Making Sense of Your ESR Test Results

Start with the clinical question. The ESR test supports decisions when you know what you are looking for. For acute flare detection, prioritise CRP and symptoms. For background activity, the ESR trend is often the better guide.

Consider the confounders. Age, anaemia, and pregnancy push values upwards. Polycythaemia and abnormal red cell shapes can pull them down. If the pattern is unclear, repeat the ESR test in a controlled manner.

Practical decision aid

  • High ESR with high CRP: likely active inflammation or infection. Investigate and treat accordingly.
  • High ESR with normal CRP: consider chronic autoimmune activity, anaemia, or paraproteinaemia.
  • Normal ESR with high CRP: early or acute process. Recheck ESR later.
  • Borderline ESR with no symptoms: repeat to confirm persistence before extensive workup.

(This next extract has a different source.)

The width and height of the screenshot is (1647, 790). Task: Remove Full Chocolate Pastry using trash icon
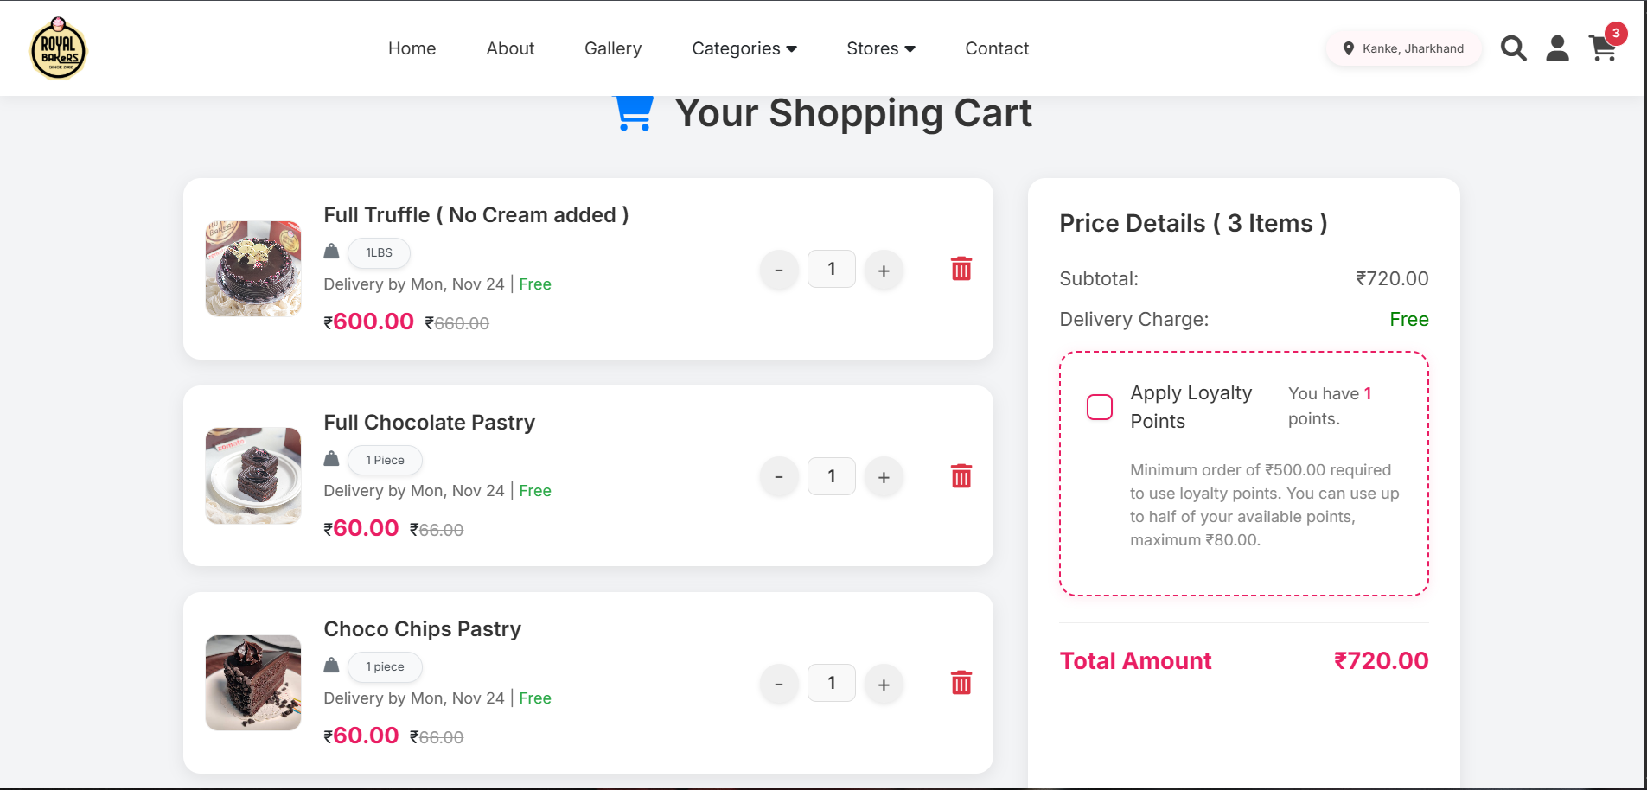961,476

Clinicians often talk about CAC in operations. Here, think in terms of DAC – disease activity context. Put the ESR test inside that frame and decisions become clearer and faster.

A single result is a clue. A sequence is evidence.

Use the ESR test as part of a system, not as a solo verdict.

Can stress affect ESR test results?

Psychological stress has minimal direct effect on the ESR test. Acute illness and inflammation drive larger changes. Indirect effects can occur via sleep loss or intercurrent infection. If stress coincides with a cold or flare, the ESR may rise. If in doubt, repeat when well-rested and free of intercurrent illness.

How often should ESR tests be repeated for monitoring?

Frequency depends on the condition and treatment phase. For stable rheumatoid arthritis, many services test every 8 to 12 weeks. During medication changes or suspected flare, intervals shorten to 2 to 4 weeks. For slow infections like osteomyelitis, the ESR test may be repeated weekly until a sustained fall appears.

Is fasting required before an ESR test?

Fasting is not generally required. Water is encouraged. If other tests are ordered that do need fasting, follow that instruction and complete all bloods together. The ESR test itself is unaffected by food intake in a clinically meaningful way.

What’s the difference between ESR and CRP as inflammation markers?

CRP is a rapid responder. It rises within hours and falls quickly as treatment works. The ESR test shifts more slowly and reflects the protein milieu rather than acute spikes. Both are an inflammation marker, though they answer different timing questions. Use CRP for immediate change. Use ESR for background activity.

Can pregnancy affect normal ESR levels?

Yes. Pregnancy increases fibrinogen and plasma volume, which raises the ESR test. Many pregnant individuals have values above non-pregnant reference ranges. Interpretation should use pregnancy-adjusted expectations and the clinical context.

How quickly do ESR levels change with treatment?

Change is gradual. The ESR test often lags clinical improvement by days to weeks. CRP may normalise first. ESR then follows as the systemic protein profile resets. Roughly speaking, expect a stepwise decline rather than a rapid drop, though exceptions do occur.